:: Page excerpt ::

I’m sorry to hear about you mom. My mom also died of cancer.
Your thoughts and feelings – I relate a lot of what you described to a relationship that I had. It prompted me to see a a psychologist. I had to take care of myself and he definitely helped me. I had tried a couple counselors before.
Have you tried this or would you be open to this? They could help you with your temper and why you’re in this type of relationship.
You might also try couples counseling. When we tried that, the counselor identified fundamental issues with her that prevented successful counseling.
It’s an opportunity to learn about yourself Josh. One of the most profound statements that I have read here I think was written by Matt. It was how a difficult relationship or difficult person actually serves as a teacher for you. I can’t think of anything more impactful than that. What I’ve come to find is that everyone does the best they can each day. Sometimes they have an illness, or another challenge that makes their day more of a struggle. This is integral to our lives, we all have it to some degree from time to time. A key learning opportunity is to understand how compassion helps with the relationship we have with ourselves and the relationships that we have with others.
Think about these points and let me know if this makes sense and resonates with you. I hope this helps.
Big blue
June 12, 2014 at 3:30 pm #58732Mike
ParticipantNo relationship is ever perfect, so I’m not going to say that it is. Obviously you both feel that your relationship is worth it, otherwise you guys would have walked away from it a while ago. My mom died of lung cancer in 2009 and me and my gf have been back and forth for almost 9 years. We are now in a tough situation and we realized that we should have dealt with the problems back when they started rather than sweeping them under the rug. As Big blue said about couples therapy it can really help to get unbiased professional help. Problems don’t go away, unless they are dealt with appropriately and really I think in some circumstances not only couples therapy is necessary, but also both people need to work out their own problems separately with a therapist. You are still dealing with the death of your mother, that is a heavy burden and a therapist can help you with that and it sounds like she is dealing with a lot. If you aren’t a fan of that I know a lot of churches and other religious centers offer some type of grief counseling and couples counseling, these are beneficial as well.
June 12, 2014 at 4:50 pm #58734Josh
ParticipantThanks I really appreciate you’re kind words, we actually did end it for several months and tried to pick it back up in April. I have thought about seeing a therapist, I think it could be beneficial.
Lately though I have considered ending it because things don’t feel the same as they use too! I know they don’t always stay the same but the constent stress and fighting. My passion isn’t there like it use to be.

:::
:: Recorded information ::

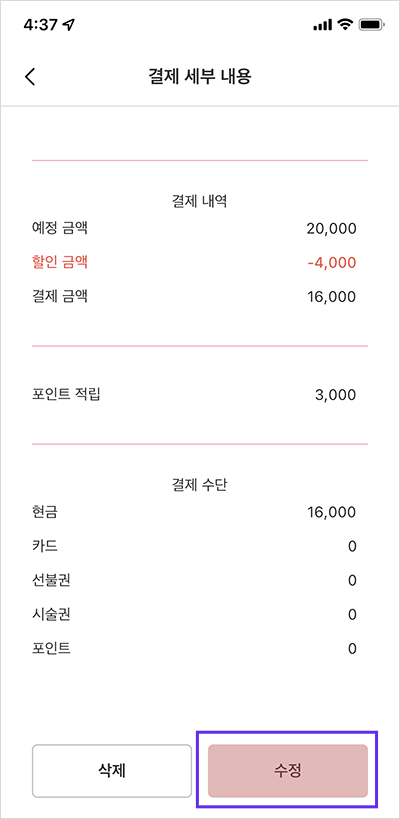This screenshot has height=819, width=400.
Task: Tap the -4,000 discount amount
Action: tap(332, 263)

:::

Directions. In the relationship advice thread, do these statements agree with it? Answer each with yes or no and quote the deciding words. (a) Mike's mother died of lung cancer in 2009. (b) Big blue says couples counseling went well. (c) Josh says the couple ended things for several months and tried again in April.

Your solution.
(a) Yes: "My mom died of lung cancer in 2009"
(b) No: "the counselor identified fundamental issues with her that prevented successful counseling."
(c) Yes: "we actually did end it for several months and tried to pick it back up in April."